The country’s Department of Justice (DOJ) questioned the legality of work-from-home arrangements in call centers operating out of the country’s sprawling special economic zones (SEZ).
Justice Secretary Jesus Crispin Remulla asserted earlier this week that “section 309 of the Tax Code still prevails,” implying that call centers with remote workers remain ineligible for tax breaks.
The issue of remote work and tax incentives for BPOs has been a contentious one for over three years. Remote work was a rarity in the Philippines until the COVID-19 pandemic struck. A majority of the country’s 1.4 million BPO employees have worked remotely ever since.
The matter seemed settled by late 2022. The government allowed call centers to continue remote work setups under the condition of registering with the Board of Investments (BOI), whose regulations do not prohibit remote setups.

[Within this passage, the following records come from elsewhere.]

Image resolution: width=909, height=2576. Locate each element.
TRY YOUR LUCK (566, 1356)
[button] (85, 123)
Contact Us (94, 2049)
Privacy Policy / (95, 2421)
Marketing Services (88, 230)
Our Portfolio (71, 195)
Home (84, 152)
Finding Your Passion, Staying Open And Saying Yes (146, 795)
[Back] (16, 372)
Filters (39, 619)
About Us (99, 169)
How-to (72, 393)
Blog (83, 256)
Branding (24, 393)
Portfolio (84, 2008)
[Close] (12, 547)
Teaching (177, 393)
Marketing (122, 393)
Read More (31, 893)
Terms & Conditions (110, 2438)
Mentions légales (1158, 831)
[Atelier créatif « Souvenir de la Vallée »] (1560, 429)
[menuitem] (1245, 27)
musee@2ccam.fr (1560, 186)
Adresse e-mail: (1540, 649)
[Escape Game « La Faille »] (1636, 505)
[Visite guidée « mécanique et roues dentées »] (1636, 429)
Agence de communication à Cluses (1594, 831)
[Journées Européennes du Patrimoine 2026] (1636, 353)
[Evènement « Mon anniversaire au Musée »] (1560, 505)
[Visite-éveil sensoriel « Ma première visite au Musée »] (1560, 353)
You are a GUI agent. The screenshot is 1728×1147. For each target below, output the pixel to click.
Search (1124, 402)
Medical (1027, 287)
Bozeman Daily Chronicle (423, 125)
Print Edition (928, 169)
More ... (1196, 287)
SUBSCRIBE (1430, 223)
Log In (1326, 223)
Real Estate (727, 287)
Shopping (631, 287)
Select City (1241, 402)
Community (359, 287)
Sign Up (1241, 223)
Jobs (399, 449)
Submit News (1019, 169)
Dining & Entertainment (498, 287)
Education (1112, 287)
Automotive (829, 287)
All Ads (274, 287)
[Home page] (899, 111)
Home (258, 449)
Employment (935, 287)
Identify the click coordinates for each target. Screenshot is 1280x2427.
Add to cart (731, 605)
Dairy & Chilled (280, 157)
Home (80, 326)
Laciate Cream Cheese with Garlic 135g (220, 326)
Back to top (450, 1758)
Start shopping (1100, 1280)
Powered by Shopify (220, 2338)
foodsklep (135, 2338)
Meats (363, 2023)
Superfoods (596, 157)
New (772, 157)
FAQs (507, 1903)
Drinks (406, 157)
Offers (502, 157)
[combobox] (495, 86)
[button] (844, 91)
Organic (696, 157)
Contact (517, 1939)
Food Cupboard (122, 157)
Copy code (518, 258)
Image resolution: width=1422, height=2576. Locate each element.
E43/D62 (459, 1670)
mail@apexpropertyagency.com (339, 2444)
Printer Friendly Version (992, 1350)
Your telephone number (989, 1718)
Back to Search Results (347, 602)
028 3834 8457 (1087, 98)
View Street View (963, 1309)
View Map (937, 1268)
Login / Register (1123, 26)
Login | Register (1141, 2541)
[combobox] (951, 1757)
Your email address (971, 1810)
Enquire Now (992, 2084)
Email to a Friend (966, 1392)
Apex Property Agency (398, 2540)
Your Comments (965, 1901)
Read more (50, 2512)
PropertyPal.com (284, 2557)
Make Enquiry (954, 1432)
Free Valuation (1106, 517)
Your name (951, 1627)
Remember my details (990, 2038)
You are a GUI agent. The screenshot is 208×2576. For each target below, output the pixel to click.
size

This solution appeared to appease industry concerns while addressing legal questions. Finance Secretary Benjamin Diokno even declared the problem “solved” at the time.
However, Remulla’s pronouncement throws the tax incentives back into uncertainty. He clarified that while SEZs won’t directly penalize companies for remote work, they will lose tax breaks under existing laws. This puts the onus on the legislature to amend the Tax Code and SEZ regulations to definitively address the evolving work landscape.